#### WORK INSTRUCTIONS
Word for word, retype the first line of the records and every following line through the one containing "The width and height of the screenshot is (1270, 952).".

#### LISTED RECORDS
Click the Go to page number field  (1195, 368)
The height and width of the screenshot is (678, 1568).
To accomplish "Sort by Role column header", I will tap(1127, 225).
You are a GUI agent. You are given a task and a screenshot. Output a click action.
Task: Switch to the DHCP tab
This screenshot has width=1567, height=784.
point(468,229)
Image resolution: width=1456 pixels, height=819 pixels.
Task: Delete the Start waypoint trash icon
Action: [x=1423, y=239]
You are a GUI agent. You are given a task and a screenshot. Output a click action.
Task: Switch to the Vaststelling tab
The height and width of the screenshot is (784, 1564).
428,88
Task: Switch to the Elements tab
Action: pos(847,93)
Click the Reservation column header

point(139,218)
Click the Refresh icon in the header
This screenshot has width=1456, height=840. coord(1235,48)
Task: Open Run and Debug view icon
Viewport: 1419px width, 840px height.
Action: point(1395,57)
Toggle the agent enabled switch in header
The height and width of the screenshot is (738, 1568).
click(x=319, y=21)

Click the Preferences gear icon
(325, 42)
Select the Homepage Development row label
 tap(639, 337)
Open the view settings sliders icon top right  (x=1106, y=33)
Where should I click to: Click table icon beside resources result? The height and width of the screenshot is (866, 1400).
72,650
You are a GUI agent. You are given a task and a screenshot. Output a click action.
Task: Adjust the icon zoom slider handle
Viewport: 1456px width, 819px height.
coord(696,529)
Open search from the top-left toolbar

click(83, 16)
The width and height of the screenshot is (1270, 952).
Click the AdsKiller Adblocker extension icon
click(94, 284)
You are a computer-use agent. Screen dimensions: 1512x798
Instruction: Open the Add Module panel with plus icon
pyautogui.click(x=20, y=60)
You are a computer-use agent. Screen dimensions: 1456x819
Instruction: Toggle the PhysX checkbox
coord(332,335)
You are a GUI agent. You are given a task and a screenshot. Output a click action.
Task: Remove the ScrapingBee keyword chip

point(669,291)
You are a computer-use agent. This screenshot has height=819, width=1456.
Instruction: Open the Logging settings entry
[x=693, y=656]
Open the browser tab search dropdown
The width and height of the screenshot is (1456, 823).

#### TASK RESPONSE
Click the Go to page number field  (1195, 368)
The height and width of the screenshot is (678, 1568).
To accomplish "Sort by Role column header", I will tap(1127, 225).
You are a GUI agent. You are given a task and a screenshot. Output a click action.
Task: Switch to the DHCP tab
This screenshot has width=1567, height=784.
point(468,229)
Image resolution: width=1456 pixels, height=819 pixels.
Task: Delete the Start waypoint trash icon
Action: [x=1423, y=239]
You are a GUI agent. You are given a task and a screenshot. Output a click action.
Task: Switch to the Vaststelling tab
The height and width of the screenshot is (784, 1564).
428,88
Task: Switch to the Elements tab
Action: pos(847,93)
Click the Reservation column header

point(139,218)
Click the Refresh icon in the header
This screenshot has width=1456, height=840. coord(1235,48)
Task: Open Run and Debug view icon
Viewport: 1419px width, 840px height.
Action: point(1395,57)
Toggle the agent enabled switch in header
The height and width of the screenshot is (738, 1568).
click(x=319, y=21)

Click the Preferences gear icon
(325, 42)
Select the Homepage Development row label
 tap(639, 337)
Open the view settings sliders icon top right  (x=1106, y=33)
Where should I click to: Click table icon beside resources result? The height and width of the screenshot is (866, 1400).
72,650
You are a GUI agent. You are given a task and a screenshot. Output a click action.
Task: Adjust the icon zoom slider handle
Viewport: 1456px width, 819px height.
coord(696,529)
Open search from the top-left toolbar

click(83, 16)
The width and height of the screenshot is (1270, 952).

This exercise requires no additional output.